Monday, May 31, 2010

Talking about ParaSail

In planning for a talk to be given about ParaSail at the upcoming AdaEurope conference in Valencia, Spain, it seemed useful to try to come up with a set of bullet points that summarize why ParaSail might be of interest.  Here is the first draft of those bullets:
  • Implicit parallelism
    • Parameters evaluated in parallel with "hand-off" semantics,
    • "for" loops unordered by default, must work to force explicit sequencing between statements; 
    • Can request explicit parallelism with "||" and "concurrent loop"
  • Both Lock-free and Lock/Queue-based concurrent data structures
    • Operations on concurrent data structures presumed unordered by default;
    • Can use "dequeue conditions" to control ordering for queued operations;
    • Can wait simultaneously on multiple queued operations, selecting first one that is ready to be dequeued to proceed.
  • Small number of concepts:
    • Module, Type, Object, Operation
    • You get a Type by instantiating a Module (all Modules are "generic").
    • You get an Object by instantiating a Type.
    • An Operation takes inputs and produces outputs; no up-level variables
      • Operation names generally usable without any prefix, presuming some input or output is of type defined by module enclosing operation definition.
    • Nesting of entities uses distinct syntax:
      • type::nested_entity
      • object.component
      • object.operation(...) equiv to operation(object,...)
  • No global variables and no aliasing of (non-concurrent) variables
    • Read-write access only via parameters; 
    • "Context" parameter provided to gain access to operating system, database, user, etc.
    • Compiler prevents aliasing between parameters using "handoff" semantics.
  • Encourages formal approach to software
    • Preconditions, Postconditions, Assertions, Subtype constraints all use consistent syntax:
      • {boolean_expression} 
      • c.f. {P}S{Q} in Hoare logic
    • Compile-time enforcement of assertions and all other language-defined "checks"
      • no run-time exceptions to worry about.
    • [[Expr]] notation (c.f. denotational semantics) used to define semantics of operations in terms of "universal" types.
  • Minimal need for pointers:
    • Generalized containers support indexing and aggregate syntax 
      • A[I], [X, Y, Z], ["abc" => M, "def" => N]
    • Expandable objects with optional back/encloser references
    • Pointers only to stable or concurrent objects
    • Safe region-based/object-based storage management.
  • Five kinds of literals, all usable with user-defined types.
    • Integer, Real, Character, String, and Enumeration.
    • Corresponding Univ_XXX type for each kind of literal with full run-time semantics.
    • Syntactically distinct from other names used for entities
      • 42, 3.1459, 'X', "Hello", #red
    • User-defined types can use literals
      • provide conversion operation from Univ_xxx type to allow use of literals 
      • provide conversion operation to Univ_xxx to allow "[[...]]" denotational semantics notation.
  • Declarations syntactically distinguished from statements
    • Allows intermingling of statements and declarations within a block
    • var X [: T] [:= Expr];
    • const K [: T] := Expr;
    • type T is [new] Queue<actuals>;
    • function F(A : P; B : Q) -> R;
    • [abstract] [concurrent] interface Queue<formals> is ...

Wednesday, May 26, 2010

Handling concurrent events in ParaSail

In a real-time system it is common to have a situation where you are waiting for two or more events, and want to react to the first one that occurs, and cancel the "wait" for the other ones.
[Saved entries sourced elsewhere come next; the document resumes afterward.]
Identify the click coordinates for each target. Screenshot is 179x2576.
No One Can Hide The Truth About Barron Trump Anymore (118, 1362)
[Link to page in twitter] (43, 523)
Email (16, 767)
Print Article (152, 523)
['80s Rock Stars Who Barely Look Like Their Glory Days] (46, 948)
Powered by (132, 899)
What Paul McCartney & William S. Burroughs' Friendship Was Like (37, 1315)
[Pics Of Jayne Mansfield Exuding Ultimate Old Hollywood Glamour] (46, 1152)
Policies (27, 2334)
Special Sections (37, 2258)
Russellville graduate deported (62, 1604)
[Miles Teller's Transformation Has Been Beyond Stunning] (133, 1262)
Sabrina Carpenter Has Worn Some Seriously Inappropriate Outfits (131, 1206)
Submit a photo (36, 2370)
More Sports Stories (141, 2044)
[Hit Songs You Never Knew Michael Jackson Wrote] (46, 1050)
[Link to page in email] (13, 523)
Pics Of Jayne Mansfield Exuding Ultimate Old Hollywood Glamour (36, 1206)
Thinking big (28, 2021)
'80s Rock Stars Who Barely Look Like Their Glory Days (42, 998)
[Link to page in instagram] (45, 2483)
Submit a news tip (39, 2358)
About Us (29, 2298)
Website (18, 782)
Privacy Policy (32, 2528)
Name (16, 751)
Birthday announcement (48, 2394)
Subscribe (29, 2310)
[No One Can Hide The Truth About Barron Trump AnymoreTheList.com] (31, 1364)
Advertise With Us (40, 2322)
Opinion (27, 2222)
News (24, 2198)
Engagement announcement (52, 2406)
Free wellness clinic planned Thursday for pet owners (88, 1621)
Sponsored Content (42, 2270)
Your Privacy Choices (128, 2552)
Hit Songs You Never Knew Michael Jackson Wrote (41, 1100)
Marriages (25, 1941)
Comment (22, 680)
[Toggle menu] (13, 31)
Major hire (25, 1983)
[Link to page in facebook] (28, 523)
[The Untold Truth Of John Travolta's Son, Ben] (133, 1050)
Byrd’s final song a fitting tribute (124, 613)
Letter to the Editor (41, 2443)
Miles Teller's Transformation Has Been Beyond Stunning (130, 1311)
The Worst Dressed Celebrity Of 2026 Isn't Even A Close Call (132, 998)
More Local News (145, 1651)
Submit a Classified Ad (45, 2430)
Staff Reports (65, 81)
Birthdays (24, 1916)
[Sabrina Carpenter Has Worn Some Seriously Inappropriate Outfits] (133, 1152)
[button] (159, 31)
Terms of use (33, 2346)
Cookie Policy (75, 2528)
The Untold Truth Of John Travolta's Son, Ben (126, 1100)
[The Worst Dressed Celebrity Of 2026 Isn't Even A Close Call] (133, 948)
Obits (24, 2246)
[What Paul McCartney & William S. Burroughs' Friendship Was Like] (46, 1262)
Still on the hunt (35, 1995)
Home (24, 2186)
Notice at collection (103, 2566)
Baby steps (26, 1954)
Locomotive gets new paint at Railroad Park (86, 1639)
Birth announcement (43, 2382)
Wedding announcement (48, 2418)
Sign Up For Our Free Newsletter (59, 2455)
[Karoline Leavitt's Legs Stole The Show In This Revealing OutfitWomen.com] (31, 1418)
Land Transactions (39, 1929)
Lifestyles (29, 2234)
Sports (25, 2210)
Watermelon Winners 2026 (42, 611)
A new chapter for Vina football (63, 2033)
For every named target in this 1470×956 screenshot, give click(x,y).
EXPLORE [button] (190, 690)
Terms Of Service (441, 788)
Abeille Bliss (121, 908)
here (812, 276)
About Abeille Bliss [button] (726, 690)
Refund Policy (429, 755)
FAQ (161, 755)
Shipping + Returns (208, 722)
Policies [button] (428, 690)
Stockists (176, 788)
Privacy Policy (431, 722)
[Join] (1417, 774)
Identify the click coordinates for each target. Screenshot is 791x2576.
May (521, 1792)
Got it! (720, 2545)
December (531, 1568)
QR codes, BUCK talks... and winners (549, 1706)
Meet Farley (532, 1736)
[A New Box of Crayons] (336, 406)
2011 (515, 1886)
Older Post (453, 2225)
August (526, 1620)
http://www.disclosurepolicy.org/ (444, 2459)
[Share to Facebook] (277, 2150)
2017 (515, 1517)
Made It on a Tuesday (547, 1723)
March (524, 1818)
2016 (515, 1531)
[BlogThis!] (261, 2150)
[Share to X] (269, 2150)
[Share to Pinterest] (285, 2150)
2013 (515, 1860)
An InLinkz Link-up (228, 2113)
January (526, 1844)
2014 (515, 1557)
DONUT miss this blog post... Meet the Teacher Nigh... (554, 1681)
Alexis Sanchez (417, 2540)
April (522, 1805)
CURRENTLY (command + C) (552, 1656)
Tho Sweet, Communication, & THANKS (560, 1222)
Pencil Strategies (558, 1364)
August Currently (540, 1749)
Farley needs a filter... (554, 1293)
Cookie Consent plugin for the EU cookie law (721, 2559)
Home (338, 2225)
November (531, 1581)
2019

In ParaSail, waiting for an event is generally represented by a call on an operation of a concurrent object with a queued operand.  For example, here is the concurrent buffer example from an earlier post:
concurrent interface Bounded_Buffer
  <Element_Type is Assignable<>;
   Index_Type is Integer<>> is
    function Create_Buffer(
      Max_In_Buffer : Index_Type {Max_In_Buffer > 0})
      -> Result : Bounded_Buffer;
      // Create buffer of given capacity

    procedure Put(Buffer : queued Bounded_Buffer; 
      Element : Element_Type);
      // Add element to bounded buffer; 
      // remain queued until there is room
      // in the buffer.

    function Get(Buffer : queued Bounded_Buffer)
      -> Element_Type;
      // Retrieve next element from bounded buffer;
      // remain queued until there is an element.
end interface Bounded_Buffer; 
To wait on a Get from two different buffers, you could do this using the select statement in ParaSail:
    var X := Get(Buf1) => ... // use X received from Buf1
    var X := Get(Buf2) => ... // use X received from Buf2
end select;
A select statement attempts to perform each of the queued operations concurrently. The first one to become dequeued causes the others to be canceled, and then proceeds to completion.

Time delays are also represented as queued operations on a concurrent object (a clock or a timer):
concurrent interface Clock<Time_Type is Assignable<>> 
    function Create_Clock(...) -> Clock;
    function Now(C : locked Clock) -> Time_Type;
    procedure Delay_Until
      (C : queued Clock; Wakeup : Time_Type);
end interface Clock;
Presumably a call of Delay_Until(C, Wakeup_Time) will queue the caller until Now >= Wakeup_Time. A possible implementation of the Delay_Until procedure could use that as its dequeue condition:
concurrent class Clock<Time_Type is Assignable<>>
    var Current_Time : Time_Type;
    function Now(C : locked Clock) -> Time_Type is
        return Current_Time;
    end Now;

    procedure Delay_Until
      (C : queued Clock; Wakeup : Time_Type)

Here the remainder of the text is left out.